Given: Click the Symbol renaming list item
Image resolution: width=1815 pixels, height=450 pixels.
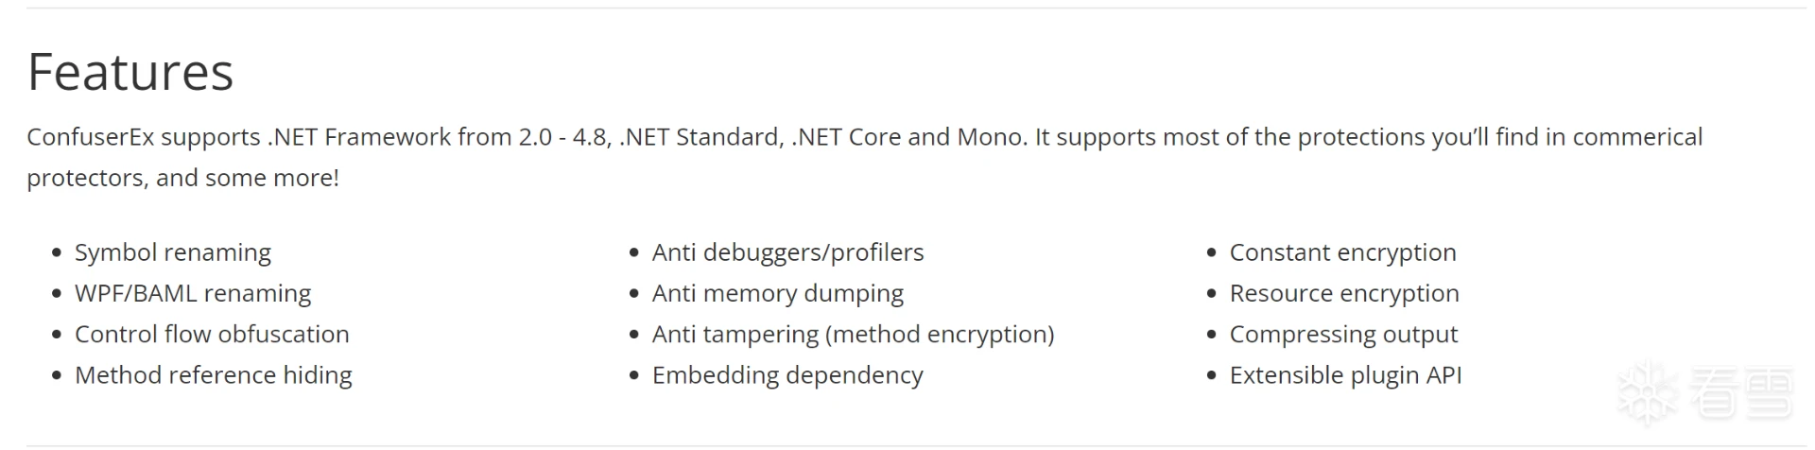Looking at the screenshot, I should pyautogui.click(x=173, y=252).
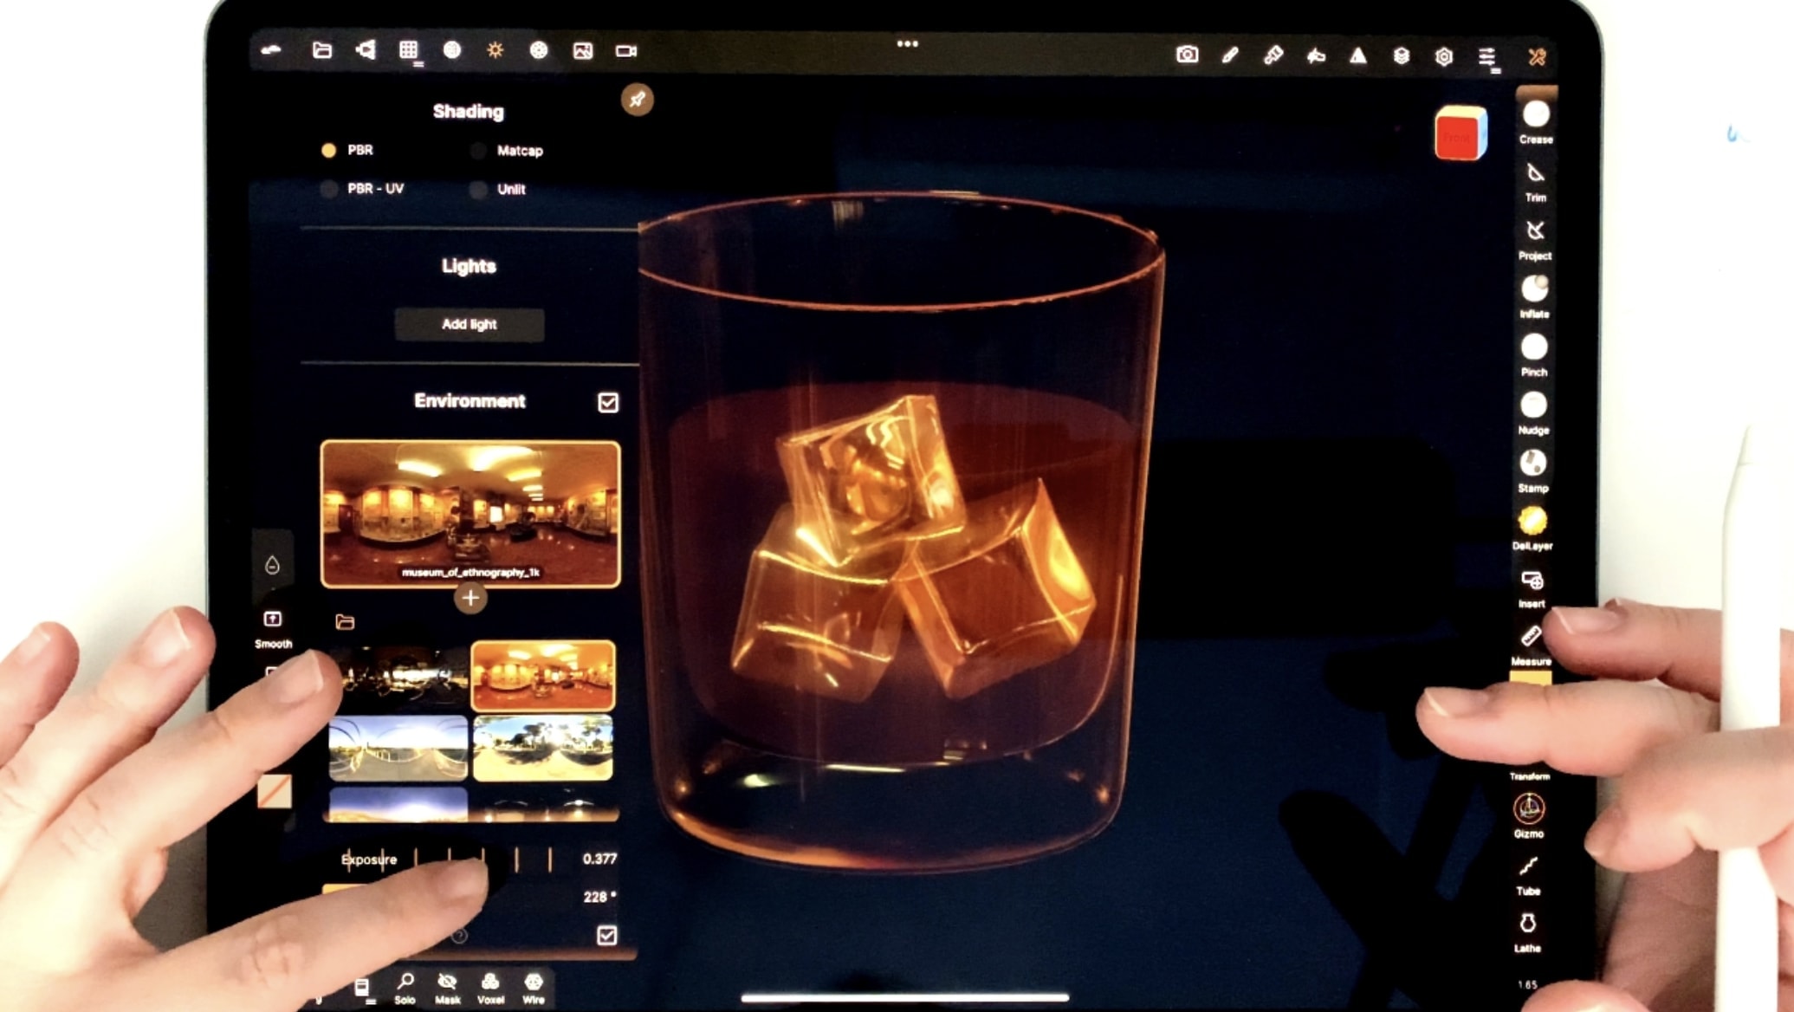This screenshot has width=1794, height=1012.
Task: Toggle the Environment checkbox
Action: point(608,402)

:: Directions for this task ::
Rewrite all of the entries above, substituting "menu item" for "list item" and changing nothing else. Leave out the pictures.

:: Exercise solution ::
Given: Click the Symbol renaming menu item
Image resolution: width=1815 pixels, height=450 pixels.
Looking at the screenshot, I should pyautogui.click(x=173, y=252).
This screenshot has width=1794, height=1012.
Task: Toggle the Environment checkbox
Action: point(608,402)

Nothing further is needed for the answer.